## start Supplied data

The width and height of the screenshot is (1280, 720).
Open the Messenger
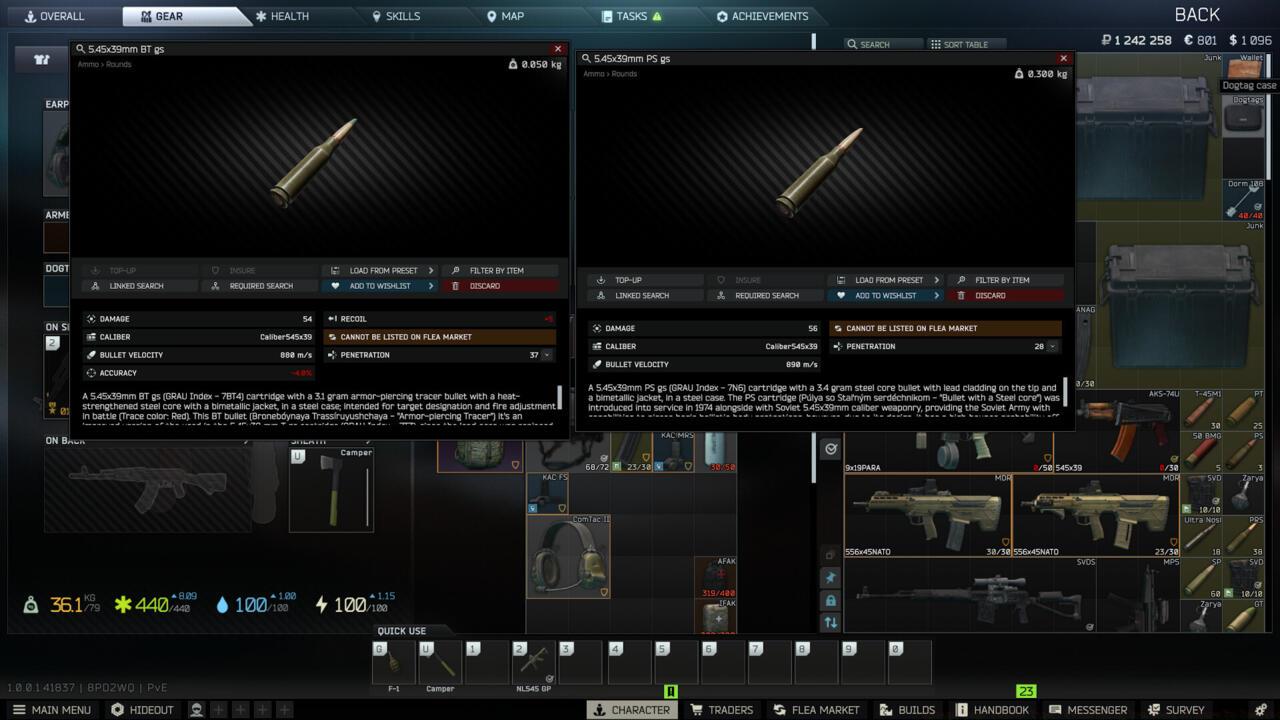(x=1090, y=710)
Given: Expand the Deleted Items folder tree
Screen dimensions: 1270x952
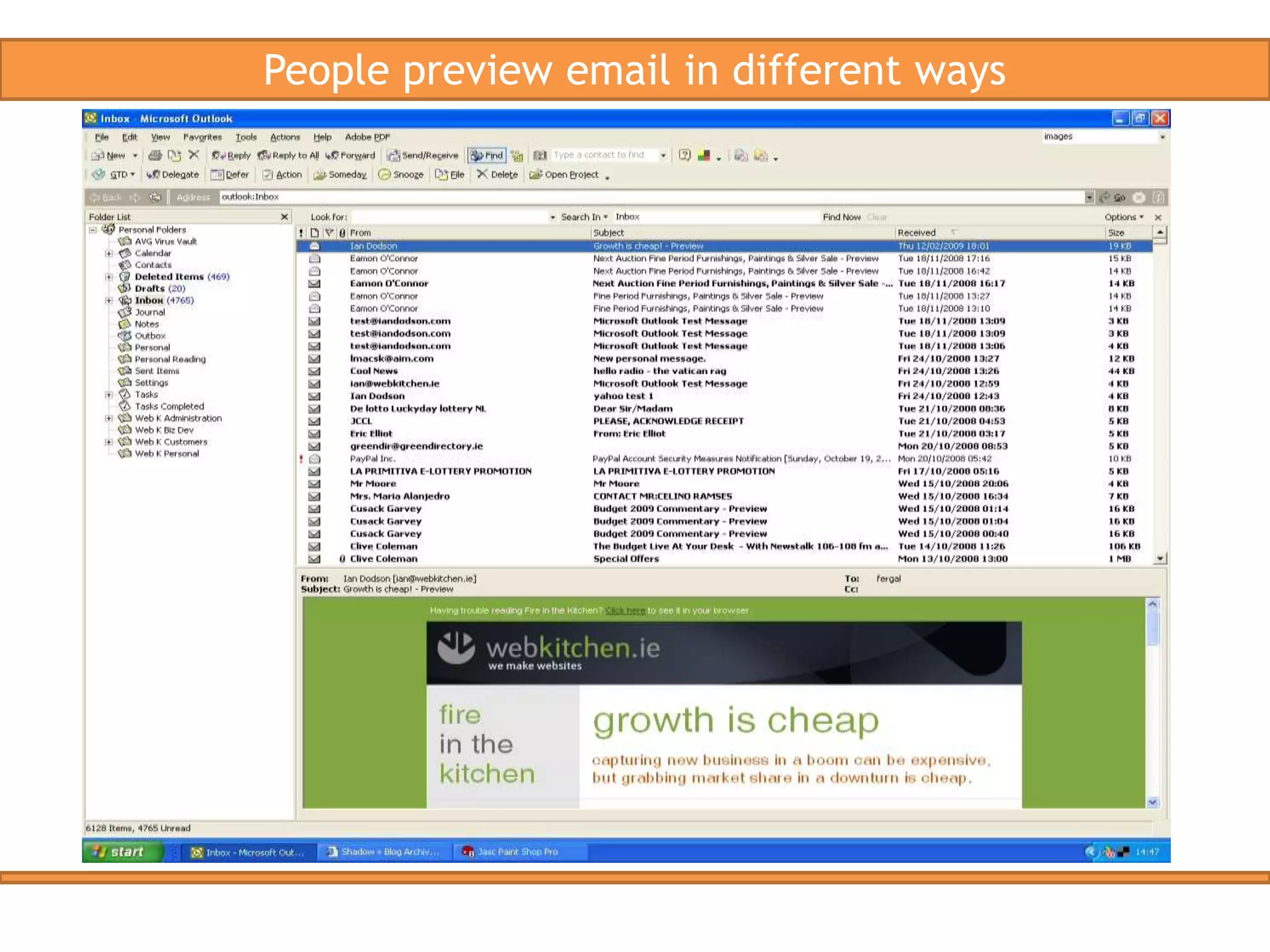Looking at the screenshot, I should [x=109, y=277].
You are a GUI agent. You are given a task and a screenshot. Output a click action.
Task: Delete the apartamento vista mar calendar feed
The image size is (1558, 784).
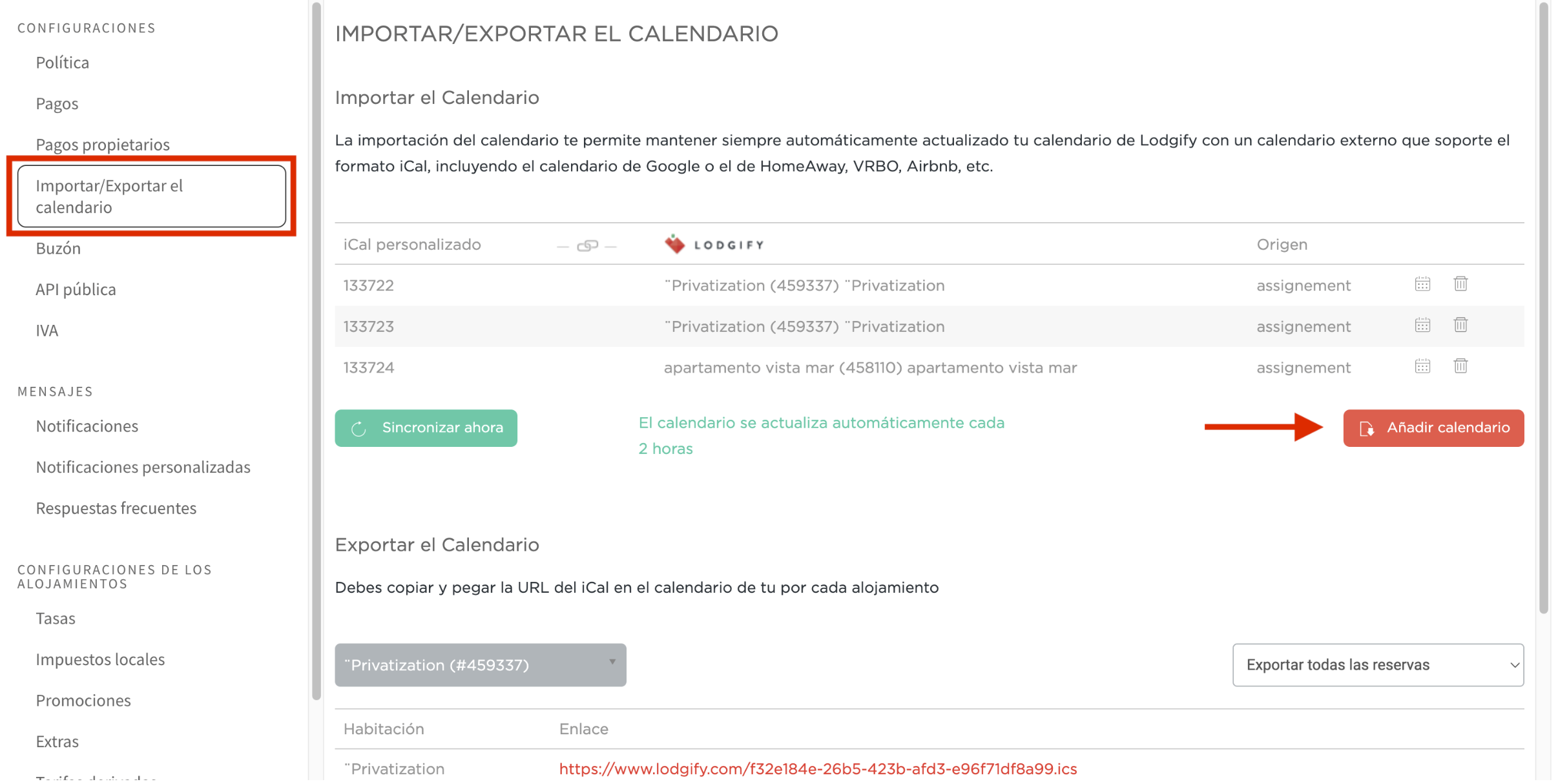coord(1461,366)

## end Supplied data
## start Supplied data

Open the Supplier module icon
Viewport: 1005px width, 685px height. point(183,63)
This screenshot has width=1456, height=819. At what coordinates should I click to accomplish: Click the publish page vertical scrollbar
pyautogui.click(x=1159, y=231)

## end Supplied data
## start Supplied data

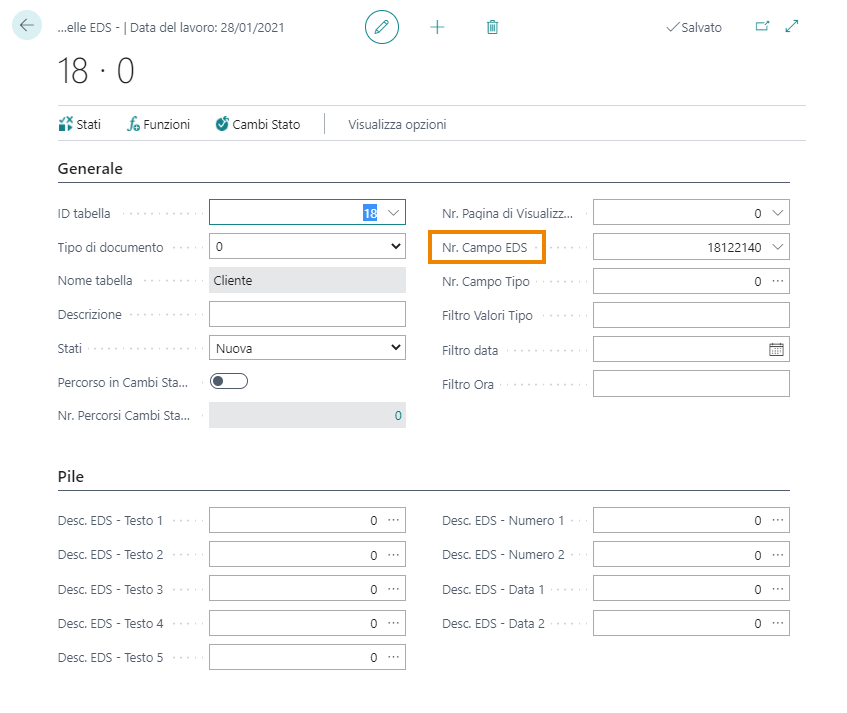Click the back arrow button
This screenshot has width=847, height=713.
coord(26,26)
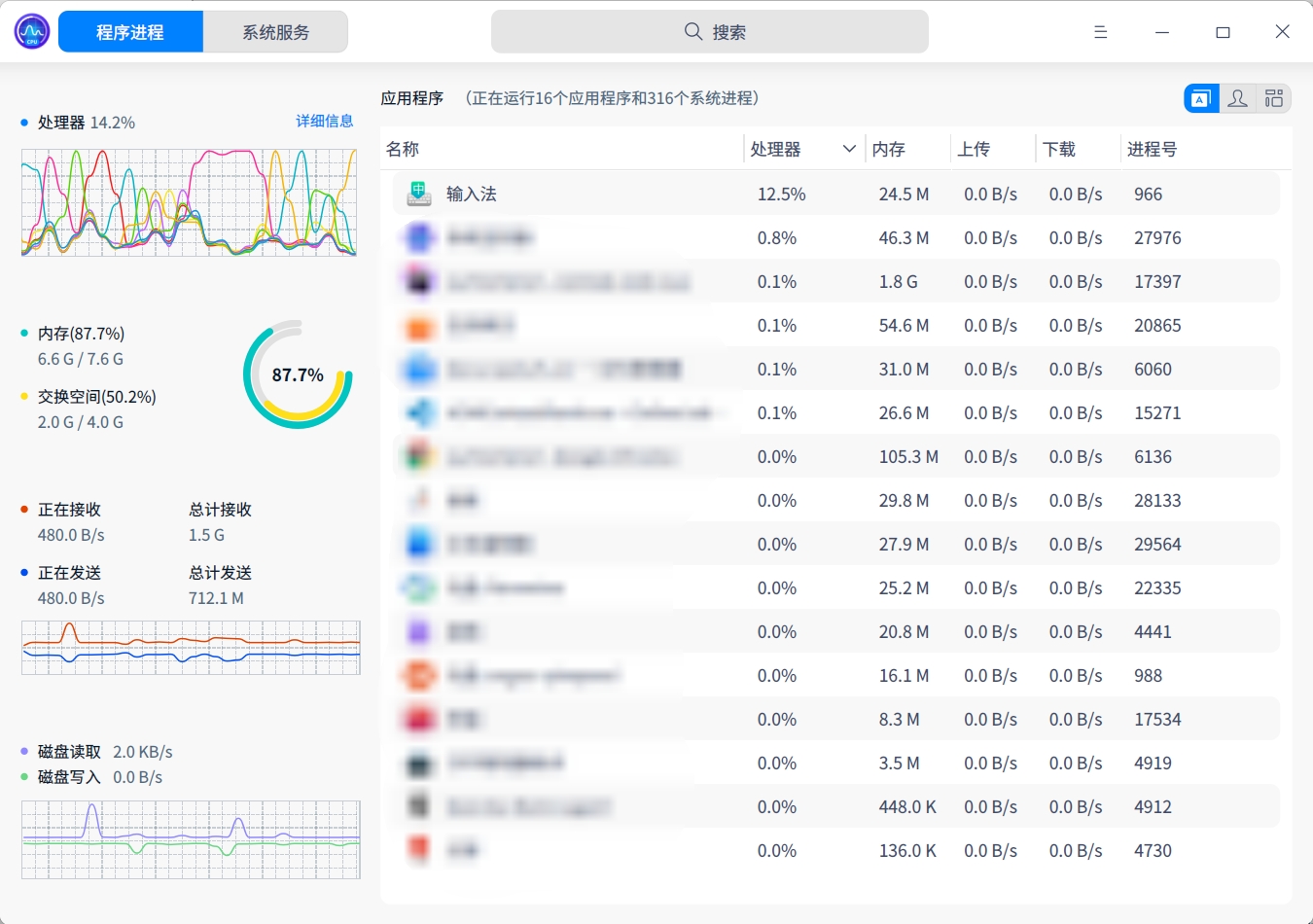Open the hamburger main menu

## end Supplied data

Stated exercise
Which lines of the material contain the string "width"? Gather every one of them and copy each line in full.

Solution for this task
The width and height of the screenshot is (1280, 720).
Viewport: 1005px width, 685px height. point(183,63)
This screenshot has width=1456, height=819. At what coordinates should I click to accomplish: Click the publish page vertical scrollbar
This screenshot has width=847, height=713.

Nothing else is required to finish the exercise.